Top of AVAILABLE DATA

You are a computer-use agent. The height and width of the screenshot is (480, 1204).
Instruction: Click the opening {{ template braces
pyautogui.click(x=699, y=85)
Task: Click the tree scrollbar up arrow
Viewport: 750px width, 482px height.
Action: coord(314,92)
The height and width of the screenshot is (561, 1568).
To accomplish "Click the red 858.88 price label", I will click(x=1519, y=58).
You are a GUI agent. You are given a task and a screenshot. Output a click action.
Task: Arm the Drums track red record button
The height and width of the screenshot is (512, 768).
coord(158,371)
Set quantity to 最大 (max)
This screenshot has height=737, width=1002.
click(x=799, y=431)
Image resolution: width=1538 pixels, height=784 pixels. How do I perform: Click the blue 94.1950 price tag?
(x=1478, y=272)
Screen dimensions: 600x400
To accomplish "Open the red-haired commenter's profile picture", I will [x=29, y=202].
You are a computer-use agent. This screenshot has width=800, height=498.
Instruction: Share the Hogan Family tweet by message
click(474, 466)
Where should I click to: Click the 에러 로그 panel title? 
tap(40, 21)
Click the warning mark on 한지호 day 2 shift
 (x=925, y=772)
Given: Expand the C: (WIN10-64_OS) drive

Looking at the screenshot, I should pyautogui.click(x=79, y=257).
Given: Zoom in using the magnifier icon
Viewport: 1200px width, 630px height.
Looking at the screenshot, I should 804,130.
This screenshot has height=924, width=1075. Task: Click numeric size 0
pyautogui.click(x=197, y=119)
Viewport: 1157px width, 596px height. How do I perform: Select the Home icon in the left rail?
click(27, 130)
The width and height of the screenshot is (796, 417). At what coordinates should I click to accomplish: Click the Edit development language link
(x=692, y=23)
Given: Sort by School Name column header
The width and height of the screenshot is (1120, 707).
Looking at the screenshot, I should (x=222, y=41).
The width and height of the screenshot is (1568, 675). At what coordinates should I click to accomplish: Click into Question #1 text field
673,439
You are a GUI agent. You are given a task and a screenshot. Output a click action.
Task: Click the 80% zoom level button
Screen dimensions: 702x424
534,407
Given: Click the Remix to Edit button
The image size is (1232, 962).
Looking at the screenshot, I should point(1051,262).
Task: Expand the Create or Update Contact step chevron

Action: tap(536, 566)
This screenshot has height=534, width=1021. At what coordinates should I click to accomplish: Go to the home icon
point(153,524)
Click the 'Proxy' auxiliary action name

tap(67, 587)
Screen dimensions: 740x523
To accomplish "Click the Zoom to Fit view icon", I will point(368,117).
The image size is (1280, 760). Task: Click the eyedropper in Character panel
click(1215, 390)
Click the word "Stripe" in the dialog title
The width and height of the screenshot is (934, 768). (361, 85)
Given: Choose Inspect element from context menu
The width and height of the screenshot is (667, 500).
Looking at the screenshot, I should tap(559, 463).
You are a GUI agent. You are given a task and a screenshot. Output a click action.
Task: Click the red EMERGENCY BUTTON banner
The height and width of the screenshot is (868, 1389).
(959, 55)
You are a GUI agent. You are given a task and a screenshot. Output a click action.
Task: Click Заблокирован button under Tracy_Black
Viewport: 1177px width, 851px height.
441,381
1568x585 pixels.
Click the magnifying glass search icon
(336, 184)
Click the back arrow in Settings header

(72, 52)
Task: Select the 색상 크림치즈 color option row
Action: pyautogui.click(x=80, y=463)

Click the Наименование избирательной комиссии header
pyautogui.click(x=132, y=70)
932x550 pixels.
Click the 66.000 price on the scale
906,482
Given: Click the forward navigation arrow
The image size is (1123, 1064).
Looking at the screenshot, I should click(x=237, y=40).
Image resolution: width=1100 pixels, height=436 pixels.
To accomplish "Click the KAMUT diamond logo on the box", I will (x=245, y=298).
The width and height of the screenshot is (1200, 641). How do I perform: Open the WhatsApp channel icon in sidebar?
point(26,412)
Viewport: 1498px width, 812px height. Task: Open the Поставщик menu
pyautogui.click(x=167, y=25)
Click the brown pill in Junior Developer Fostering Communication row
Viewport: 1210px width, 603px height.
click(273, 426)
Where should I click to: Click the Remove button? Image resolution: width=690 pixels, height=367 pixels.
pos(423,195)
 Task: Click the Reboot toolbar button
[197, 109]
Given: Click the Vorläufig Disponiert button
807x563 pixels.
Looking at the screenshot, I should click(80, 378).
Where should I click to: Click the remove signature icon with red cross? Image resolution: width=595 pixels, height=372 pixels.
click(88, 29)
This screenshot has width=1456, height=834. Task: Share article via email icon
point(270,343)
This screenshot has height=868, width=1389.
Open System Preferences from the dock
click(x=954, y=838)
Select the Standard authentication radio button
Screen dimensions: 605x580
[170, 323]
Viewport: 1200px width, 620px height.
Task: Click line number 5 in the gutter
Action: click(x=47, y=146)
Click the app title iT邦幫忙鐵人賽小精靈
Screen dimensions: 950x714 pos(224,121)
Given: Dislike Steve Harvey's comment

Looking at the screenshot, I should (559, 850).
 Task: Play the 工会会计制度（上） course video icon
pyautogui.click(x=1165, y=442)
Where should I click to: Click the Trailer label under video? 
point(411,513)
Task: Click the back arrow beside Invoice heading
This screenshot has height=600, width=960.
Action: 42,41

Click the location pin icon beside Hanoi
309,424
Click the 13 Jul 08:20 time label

Bottom of AVAILABLE DATA

> [TASK DESCRIPTION]: Please retype all of the records above exactly as they are.

> [TASK ANSWER]:
You are a computer-use agent. The height and width of the screenshot is (480, 1204).
Instruction: Click the opening {{ template braces
pyautogui.click(x=699, y=85)
Task: Click the tree scrollbar up arrow
Viewport: 750px width, 482px height.
Action: coord(314,92)
The height and width of the screenshot is (561, 1568).
To accomplish "Click the red 858.88 price label", I will click(x=1519, y=58).
You are a GUI agent. You are given a task and a screenshot. Output a click action.
Task: Arm the Drums track red record button
The height and width of the screenshot is (512, 768).
coord(158,371)
Set quantity to 最大 (max)
This screenshot has height=737, width=1002.
click(x=799, y=431)
Image resolution: width=1538 pixels, height=784 pixels. How do I perform: Click the blue 94.1950 price tag?
(x=1478, y=272)
Screen dimensions: 600x400
To accomplish "Open the red-haired commenter's profile picture", I will [x=29, y=202].
You are a computer-use agent. This screenshot has width=800, height=498.
Instruction: Share the Hogan Family tweet by message
click(474, 466)
Where should I click to: Click the 에러 로그 panel title? 
tap(40, 21)
Click the warning mark on 한지호 day 2 shift
 (x=925, y=772)
Given: Expand the C: (WIN10-64_OS) drive

Looking at the screenshot, I should pyautogui.click(x=79, y=257).
Given: Zoom in using the magnifier icon
Viewport: 1200px width, 630px height.
Looking at the screenshot, I should 804,130.
This screenshot has height=924, width=1075. Task: Click numeric size 0
pyautogui.click(x=197, y=119)
Viewport: 1157px width, 596px height. How do I perform: Select the Home icon in the left rail?
click(27, 130)
The width and height of the screenshot is (796, 417). At what coordinates should I click to accomplish: Click the Edit development language link
(x=692, y=23)
Given: Sort by School Name column header
The width and height of the screenshot is (1120, 707).
Looking at the screenshot, I should (x=222, y=41).
The width and height of the screenshot is (1568, 675). At what coordinates should I click to accomplish: Click into Question #1 text field
673,439
You are a GUI agent. You are given a task and a screenshot. Output a click action.
Task: Click the 80% zoom level button
Screen dimensions: 702x424
534,407
Given: Click the Remix to Edit button
The image size is (1232, 962).
Looking at the screenshot, I should point(1051,262).
Task: Expand the Create or Update Contact step chevron

Action: tap(536, 566)
This screenshot has height=534, width=1021. At what coordinates should I click to accomplish: Go to the home icon
point(153,524)
Click the 'Proxy' auxiliary action name

tap(67, 587)
Screen dimensions: 740x523
To accomplish "Click the Zoom to Fit view icon", I will point(368,117).
The image size is (1280, 760). Task: Click the eyedropper in Character panel
click(1215, 390)
Click the word "Stripe" in the dialog title
The width and height of the screenshot is (934, 768). (361, 85)
Given: Choose Inspect element from context menu
The width and height of the screenshot is (667, 500).
Looking at the screenshot, I should tap(559, 463).
You are a GUI agent. You are given a task and a screenshot. Output a click action.
Task: Click the red EMERGENCY BUTTON banner
The height and width of the screenshot is (868, 1389).
(959, 55)
You are a GUI agent. You are given a task and a screenshot. Output a click action.
Task: Click Заблокирован button under Tracy_Black
Viewport: 1177px width, 851px height.
441,381
1568x585 pixels.
Click the magnifying glass search icon
(336, 184)
Click the back arrow in Settings header

(72, 52)
Task: Select the 색상 크림치즈 color option row
Action: pyautogui.click(x=80, y=463)

Click the Наименование избирательной комиссии header
pyautogui.click(x=132, y=70)
932x550 pixels.
Click the 66.000 price on the scale
906,482
Given: Click the forward navigation arrow
The image size is (1123, 1064).
Looking at the screenshot, I should click(x=237, y=40).
Image resolution: width=1100 pixels, height=436 pixels.
To accomplish "Click the KAMUT diamond logo on the box", I will (x=245, y=298).
The width and height of the screenshot is (1200, 641). How do I perform: Open the WhatsApp channel icon in sidebar?
point(26,412)
Viewport: 1498px width, 812px height. Task: Open the Поставщик menu
pyautogui.click(x=167, y=25)
Click the brown pill in Junior Developer Fostering Communication row
Viewport: 1210px width, 603px height.
click(273, 426)
Where should I click to: Click the Remove button? Image resolution: width=690 pixels, height=367 pixels.
pos(423,195)
 Task: Click the Reboot toolbar button
[197, 109]
Given: Click the Vorläufig Disponiert button
807x563 pixels.
Looking at the screenshot, I should click(80, 378).
Where should I click to: Click the remove signature icon with red cross? Image resolution: width=595 pixels, height=372 pixels.
click(88, 29)
This screenshot has width=1456, height=834. Task: Share article via email icon
point(270,343)
This screenshot has height=868, width=1389.
Open System Preferences from the dock
click(x=954, y=838)
Select the Standard authentication radio button
Screen dimensions: 605x580
[170, 323]
Viewport: 1200px width, 620px height.
Task: Click line number 5 in the gutter
Action: click(x=47, y=146)
Click the app title iT邦幫忙鐵人賽小精靈
Screen dimensions: 950x714 pos(224,121)
Given: Dislike Steve Harvey's comment

Looking at the screenshot, I should (559, 850).
 Task: Play the 工会会计制度（上） course video icon
pyautogui.click(x=1165, y=442)
Where should I click to: Click the Trailer label under video? 
point(411,513)
Task: Click the back arrow beside Invoice heading
This screenshot has height=600, width=960.
Action: 42,41

Click the location pin icon beside Hanoi
309,424
Click the 13 Jul 08:20 time label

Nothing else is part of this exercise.